リアルアンサーというのは、筆者の造語であるが、意味を解説しよう。
アーバンレジェンド、都市伝説の小話で【アンサー】という話がある。
それは頭だけで生まれてきた子供がいて、実はその子供は人類の全てを知っているミュータントであり、特定の番号を携帯電話でかけると、たまに繋がるといった想像を絶するすごい話。
徳田虎雄は考えることと、眼球を動かすことしか出来ない状態に陥りながらも、指示を部下たちに送り続けて権力を維持しているという怪物である。

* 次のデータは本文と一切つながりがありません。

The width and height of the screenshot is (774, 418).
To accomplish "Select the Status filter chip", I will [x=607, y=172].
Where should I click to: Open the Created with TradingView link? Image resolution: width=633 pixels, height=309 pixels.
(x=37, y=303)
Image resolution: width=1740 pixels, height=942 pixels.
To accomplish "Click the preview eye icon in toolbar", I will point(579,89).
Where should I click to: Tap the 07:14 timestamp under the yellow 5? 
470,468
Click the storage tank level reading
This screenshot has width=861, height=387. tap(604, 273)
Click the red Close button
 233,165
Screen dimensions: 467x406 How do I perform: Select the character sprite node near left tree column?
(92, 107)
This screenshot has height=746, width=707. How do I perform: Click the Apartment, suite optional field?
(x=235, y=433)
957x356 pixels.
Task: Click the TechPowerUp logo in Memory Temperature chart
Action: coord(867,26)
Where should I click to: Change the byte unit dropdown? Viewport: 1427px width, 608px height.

もはやこれは人間ではない神の領域であると言っても過言ではない。
徳田虎雄がすごいというのはホリエモンも認めている
かつて堀江貴文(ホリエモン)が刑務所で読んだ本の中に、徳田虎雄の自伝があった。
それを読んだ際、非常に感銘を受けて釈放後、自身のYouTubeチャンネルでも、度々、徳田虎雄がすごいということを絶賛して語っている。
辛口で他人の評価などをあまりしないあのホリエモンも『すごい!』と認める数少ない人物こそ徳田虎雄その人なのだ。
おわりに
徳田虎雄の経歴や軌跡を含め、ALSのことを絡めてお届けしたが、やはり改めて調べてみても『すごい』としか言いようがないお方だ。
現在は以前の様に指示も出来なくなっており、ただ、じっと余生を送っているだけの生活であるようだが、長年、ALSでありながら徳洲会という医療グループを牛耳っていた実績やカリスマ性は目を見張るものがある。
生ける伝説といっても過言ではなく、一部の人間からは『田中角栄を超えた唯一の男』とも称されるほどでもあるのだ。
おそらくはあと100年は、徳田虎雄の様な人物は現れないと筆者は考えているが、どうだろうか。